TO BE DONE:
Rewrite all of the items below as a Markdown table with two columns, Row and Line. Give each nonblank line its own numbered row and skip blank lines.

DATASET RECORDS:

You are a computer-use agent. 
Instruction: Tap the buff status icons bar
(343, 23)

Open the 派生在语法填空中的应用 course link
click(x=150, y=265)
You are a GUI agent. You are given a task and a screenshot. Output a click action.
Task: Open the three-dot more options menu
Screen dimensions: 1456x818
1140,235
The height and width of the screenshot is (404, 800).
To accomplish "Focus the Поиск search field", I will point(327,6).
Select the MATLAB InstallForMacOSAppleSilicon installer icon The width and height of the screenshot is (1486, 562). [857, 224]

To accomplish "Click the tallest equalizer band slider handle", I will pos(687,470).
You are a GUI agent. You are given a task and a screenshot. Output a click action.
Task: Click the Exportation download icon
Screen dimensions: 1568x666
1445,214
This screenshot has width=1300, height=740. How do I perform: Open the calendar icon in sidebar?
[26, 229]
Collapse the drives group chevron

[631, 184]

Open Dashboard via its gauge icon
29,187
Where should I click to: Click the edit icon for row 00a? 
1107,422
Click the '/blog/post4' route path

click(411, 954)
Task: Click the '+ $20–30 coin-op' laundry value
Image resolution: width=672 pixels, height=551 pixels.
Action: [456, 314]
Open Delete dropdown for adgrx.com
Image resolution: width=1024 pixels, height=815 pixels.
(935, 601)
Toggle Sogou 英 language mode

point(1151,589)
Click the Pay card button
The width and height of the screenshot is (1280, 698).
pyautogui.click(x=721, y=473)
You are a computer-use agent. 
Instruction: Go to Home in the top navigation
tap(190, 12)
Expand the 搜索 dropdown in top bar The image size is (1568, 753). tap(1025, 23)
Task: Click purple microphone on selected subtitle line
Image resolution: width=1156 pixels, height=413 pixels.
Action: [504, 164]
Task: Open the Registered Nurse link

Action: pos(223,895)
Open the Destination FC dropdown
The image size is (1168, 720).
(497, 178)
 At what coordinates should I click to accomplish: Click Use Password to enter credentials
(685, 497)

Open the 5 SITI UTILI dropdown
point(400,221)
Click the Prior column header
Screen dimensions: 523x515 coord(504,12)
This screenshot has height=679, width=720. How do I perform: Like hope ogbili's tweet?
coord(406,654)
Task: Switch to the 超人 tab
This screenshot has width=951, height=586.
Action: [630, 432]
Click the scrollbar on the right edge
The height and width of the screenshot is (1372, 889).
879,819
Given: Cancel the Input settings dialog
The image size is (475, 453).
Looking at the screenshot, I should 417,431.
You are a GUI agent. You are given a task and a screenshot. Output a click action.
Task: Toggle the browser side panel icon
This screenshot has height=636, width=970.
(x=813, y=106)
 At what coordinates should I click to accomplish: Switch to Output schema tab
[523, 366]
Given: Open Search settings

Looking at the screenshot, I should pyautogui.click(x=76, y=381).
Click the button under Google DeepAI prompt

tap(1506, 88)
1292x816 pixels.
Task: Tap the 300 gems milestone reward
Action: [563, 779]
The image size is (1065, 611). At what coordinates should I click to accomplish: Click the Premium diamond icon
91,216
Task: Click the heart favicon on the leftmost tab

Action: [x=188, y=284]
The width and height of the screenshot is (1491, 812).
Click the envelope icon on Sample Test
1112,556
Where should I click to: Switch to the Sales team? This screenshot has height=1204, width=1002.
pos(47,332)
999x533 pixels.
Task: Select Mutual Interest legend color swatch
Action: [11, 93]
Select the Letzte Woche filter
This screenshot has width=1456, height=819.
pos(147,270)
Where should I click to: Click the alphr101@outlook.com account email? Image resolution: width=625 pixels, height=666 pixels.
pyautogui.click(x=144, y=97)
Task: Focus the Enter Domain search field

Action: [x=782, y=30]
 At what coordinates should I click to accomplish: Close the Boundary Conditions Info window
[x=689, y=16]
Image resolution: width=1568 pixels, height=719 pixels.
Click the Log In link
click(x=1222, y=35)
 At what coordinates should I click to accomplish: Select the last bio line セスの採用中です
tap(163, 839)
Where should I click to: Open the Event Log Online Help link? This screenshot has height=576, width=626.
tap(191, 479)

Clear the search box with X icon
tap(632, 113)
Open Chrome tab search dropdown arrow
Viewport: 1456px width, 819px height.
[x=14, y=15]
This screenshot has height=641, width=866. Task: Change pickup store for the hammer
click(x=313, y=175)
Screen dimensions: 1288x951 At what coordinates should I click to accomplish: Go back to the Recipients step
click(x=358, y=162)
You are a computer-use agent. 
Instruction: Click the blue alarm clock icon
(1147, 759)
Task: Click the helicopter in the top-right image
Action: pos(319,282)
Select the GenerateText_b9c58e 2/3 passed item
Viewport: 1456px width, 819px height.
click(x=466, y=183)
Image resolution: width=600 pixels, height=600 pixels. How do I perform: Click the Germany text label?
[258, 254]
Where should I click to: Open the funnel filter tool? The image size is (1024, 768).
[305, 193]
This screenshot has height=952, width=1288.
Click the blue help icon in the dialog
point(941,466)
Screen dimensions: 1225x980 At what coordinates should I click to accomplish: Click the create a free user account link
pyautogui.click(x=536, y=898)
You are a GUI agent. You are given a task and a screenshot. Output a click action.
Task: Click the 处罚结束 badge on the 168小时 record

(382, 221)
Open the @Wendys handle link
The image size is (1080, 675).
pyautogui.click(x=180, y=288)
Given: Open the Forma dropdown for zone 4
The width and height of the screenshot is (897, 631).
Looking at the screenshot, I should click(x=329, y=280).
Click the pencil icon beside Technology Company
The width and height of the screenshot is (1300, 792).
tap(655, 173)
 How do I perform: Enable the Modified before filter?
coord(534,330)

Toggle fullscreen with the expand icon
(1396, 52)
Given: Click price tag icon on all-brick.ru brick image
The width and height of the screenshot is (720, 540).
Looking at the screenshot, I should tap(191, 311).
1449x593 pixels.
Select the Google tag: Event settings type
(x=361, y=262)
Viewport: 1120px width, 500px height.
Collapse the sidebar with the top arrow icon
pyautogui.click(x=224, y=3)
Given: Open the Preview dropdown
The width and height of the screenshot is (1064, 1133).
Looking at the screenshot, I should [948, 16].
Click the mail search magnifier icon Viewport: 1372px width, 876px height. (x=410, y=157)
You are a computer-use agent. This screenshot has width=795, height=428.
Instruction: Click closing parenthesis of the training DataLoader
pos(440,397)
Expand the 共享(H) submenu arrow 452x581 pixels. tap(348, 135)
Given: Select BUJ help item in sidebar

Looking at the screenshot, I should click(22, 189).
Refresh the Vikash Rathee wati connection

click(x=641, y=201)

FULL SOLUTION:
| Row | Line |
|---|---|
| 1 | You are a computer-use agent.  |
| 2 | Instruction: Tap the buff status icons bar |
| 3 | (343, 23) |
| 4 | Open the 派生在语法填空中的应用 course link |
| 5 | click(x=150, y=265) |
| 6 | You are a GUI agent. You are given a task and a screenshot. Output a click action. |
| 7 | Task: Open the three-dot more options menu |
| 8 | Screen dimensions: 1456x818 |
| 9 | 1140,235 |
| 10 | The height and width of the screenshot is (404, 800). |
| 11 | To accomplish "Focus the Поиск search field", I will point(327,6). |
| 12 | Select the MATLAB InstallForMacOSAppleSilicon installer icon The width and height of the screenshot is (1486, 562). [857, 224] |
| 13 | To accomplish "Click the tallest equalizer band slider handle", I will pos(687,470). |
| 14 | You are a GUI agent. You are given a task and a screenshot. Output a click action. |
| 15 | Task: Click the Exportation download icon |
| 16 | Screen dimensions: 1568x666 |
| 17 | 1445,214 |
| 18 | This screenshot has width=1300, height=740. How do I perform: Open the calendar icon in sidebar? |
| 19 | [26, 229] |
| 20 | Collapse the drives group chevron |
| 21 | [631, 184] |
| 22 | Open Dashboard via its gauge icon |
| 23 | 29,187 |
| 24 | Where should I click to: Click the edit icon for row 00a?  |
| 25 | 1107,422 |
| 26 | Click the '/blog/post4' route path |
| 27 | click(411, 954) |
| 28 | Task: Click the '+ $20–30 coin-op' laundry value |
| 29 | Image resolution: width=672 pixels, height=551 pixels. |
| 30 | Action: [456, 314] |
| 31 | Open Delete dropdown for adgrx.com |
| 32 | Image resolution: width=1024 pixels, height=815 pixels. |
| 33 | (935, 601) |
| 34 | Toggle Sogou 英 language mode |
| 35 | point(1151,589) |
| 36 | Click the Pay card button |
| 37 | The width and height of the screenshot is (1280, 698). |
| 38 | pyautogui.click(x=721, y=473) |
| 39 | You are a computer-use agent.  |
| 40 | Instruction: Go to Home in the top navigation |
| 41 | tap(190, 12) |
| 42 | Expand the 搜索 dropdown in top bar The image size is (1568, 753). tap(1025, 23) |
| 43 | Task: Click purple microphone on selected subtitle line |
| 44 | Image resolution: width=1156 pixels, height=413 pixels. |
| 45 | Action: [504, 164] |
| 46 | Task: Open the Registered Nurse link |
| 47 | Action: pos(223,895) |
| 48 | Open the Destination FC dropdown |
| 49 | The image size is (1168, 720). |
| 50 | (497, 178) |
| 51 |  At what coordinates should I click to accomplish: Click Use Password to enter credentials |
| 52 | (685, 497) |
| 53 | Open the 5 SITI UTILI dropdown |
| 54 | point(400,221) |
| 55 | Click the Prior column header |
| 56 | Screen dimensions: 523x515 coord(504,12) |
| 57 | This screenshot has height=679, width=720. How do I perform: Like hope ogbili's tweet? |
| 58 | coord(406,654) |
| 59 | Task: Switch to the 超人 tab |
| 60 | This screenshot has width=951, height=586. |
| 61 | Action: [630, 432] |
| 62 | Click the scrollbar on the right edge |
| 63 | The height and width of the screenshot is (1372, 889). |
| 64 | 879,819 |
| 65 | Given: Cancel the Input settings dialog |
| 66 | The image size is (475, 453). |
| 67 | Looking at the screenshot, I should 417,431. |
| 68 | You are a GUI agent. You are given a task and a screenshot. Output a click action. |
| 69 | Task: Toggle the browser side panel icon |
| 70 | This screenshot has height=636, width=970. |
| 71 | (x=813, y=106) |
| 72 |  At what coordinates should I click to accomplish: Switch to Output schema tab |
| 73 | [523, 366] |
| 74 | Given: Open Search settings |
| 75 | Looking at the screenshot, I should pyautogui.click(x=76, y=381). |
| 76 | Click the button under Google DeepAI prompt |
| 77 | tap(1506, 88) |
| 78 | 1292x816 pixels. |
| 79 | Task: Tap the 300 gems milestone reward |
| 80 | Action: [563, 779] |
| 81 | The image size is (1065, 611). At what coordinates should I click to accomplish: Click the Premium diamond icon |
| 82 | 91,216 |
| 83 | Task: Click the heart favicon on the leftmost tab |
| 84 | Action: [x=188, y=284] |
| 85 | The width and height of the screenshot is (1491, 812). |
| 86 | Click the envelope icon on Sample Test |
| 87 | 1112,556 |
| 88 | Where should I click to: Switch to the Sales team? This screenshot has height=1204, width=1002. |
| 89 | pos(47,332) |
| 90 | 999x533 pixels. |
| 91 | Task: Select Mutual Interest legend color swatch |
| 92 | Action: [11, 93] |
| 93 | Select the Letzte Woche filter |
| 94 | This screenshot has width=1456, height=819. |
| 95 | pos(147,270) |
| 96 | Where should I click to: Click the alphr101@outlook.com account email? Image resolution: width=625 pixels, height=666 pixels. |
| 97 | pyautogui.click(x=144, y=97) |
| 98 | Task: Focus the Enter Domain search field |
| 99 | Action: [x=782, y=30] |
| 100 |  At what coordinates should I click to accomplish: Close the Boundary Conditions Info window |
| 101 | [x=689, y=16] |
| 102 | Image resolution: width=1568 pixels, height=719 pixels. |
| 103 | Click the Log In link |
| 104 | click(x=1222, y=35) |
| 105 |  At what coordinates should I click to accomplish: Select the last bio line セスの採用中です |
| 106 | tap(163, 839) |
| 107 | Where should I click to: Open the Event Log Online Help link? This screenshot has height=576, width=626. |
| 108 | tap(191, 479) |
| 109 | Clear the search box with X icon |
| 110 | tap(632, 113) |
| 111 | Open Chrome tab search dropdown arrow |
| 112 | Viewport: 1456px width, 819px height. |
| 113 | [x=14, y=15] |
| 114 | This screenshot has height=641, width=866. Task: Change pickup store for the hammer |
| 115 | click(x=313, y=175) |
| 116 | Screen dimensions: 1288x951 At what coordinates should I click to accomplish: Go back to the Recipients step |
| 117 | click(x=358, y=162) |
| 118 | You are a computer-use agent.  |
| 119 | Instruction: Click the blue alarm clock icon |
| 120 | (1147, 759) |
| 121 | Task: Click the helicopter in the top-right image |
| 122 | Action: pos(319,282) |
| 123 | Select the GenerateText_b9c58e 2/3 passed item |
| 124 | Viewport: 1456px width, 819px height. |
| 125 | click(x=466, y=183) |
| 126 | Image resolution: width=600 pixels, height=600 pixels. How do I perform: Click the Germany text label? |
| 127 | [258, 254] |
| 128 | Where should I click to: Open the funnel filter tool? The image size is (1024, 768). |
| 129 | [305, 193] |
| 130 | This screenshot has height=952, width=1288. |
| 131 | Click the blue help icon in the dialog |
| 132 | point(941,466) |
| 133 | Screen dimensions: 1225x980 At what coordinates should I click to accomplish: Click the create a free user account link |
| 134 | pyautogui.click(x=536, y=898) |
| 135 | You are a GUI agent. You are given a task and a screenshot. Output a click action. |
| 136 | Task: Click the 处罚结束 badge on the 168小时 record |
| 137 | (382, 221) |
| 138 | Open the @Wendys handle link |
| 139 | The image size is (1080, 675). |
| 140 | pyautogui.click(x=180, y=288) |
| 141 | Given: Open the Forma dropdown for zone 4 |
| 142 | The width and height of the screenshot is (897, 631). |
| 143 | Looking at the screenshot, I should click(x=329, y=280). |
| 144 | Click the pencil icon beside Technology Company |
| 145 | The width and height of the screenshot is (1300, 792). |
| 146 | tap(655, 173) |
| 147 |  How do I perform: Enable the Modified before filter? |
| 148 | coord(534,330) |
| 149 | Toggle fullscreen with the expand icon |
| 150 | (1396, 52) |
| 151 | Given: Click price tag icon on all-brick.ru brick image |
| 152 | The width and height of the screenshot is (720, 540). |
| 153 | Looking at the screenshot, I should tap(191, 311). |
| 154 | 1449x593 pixels. |
| 155 | Select the Google tag: Event settings type |
| 156 | (x=361, y=262) |
| 157 | Viewport: 1120px width, 500px height. |
| 158 | Collapse the sidebar with the top arrow icon |
| 159 | pyautogui.click(x=224, y=3) |
| 160 | Given: Open the Preview dropdown |
| 161 | The width and height of the screenshot is (1064, 1133). |
| 162 | Looking at the screenshot, I should [948, 16]. |
| 163 | Click the mail search magnifier icon Viewport: 1372px width, 876px height. (x=410, y=157) |
| 164 | You are a computer-use agent. This screenshot has width=795, height=428. |
| 165 | Instruction: Click closing parenthesis of the training DataLoader |
| 166 | pos(440,397) |
| 167 | Expand the 共享(H) submenu arrow 452x581 pixels. tap(348, 135) |
| 168 | Given: Select BUJ help item in sidebar |
| 169 | Looking at the screenshot, I should click(22, 189). |
| 170 | Refresh the Vikash Rathee wati connection |
| 171 | click(x=641, y=201) |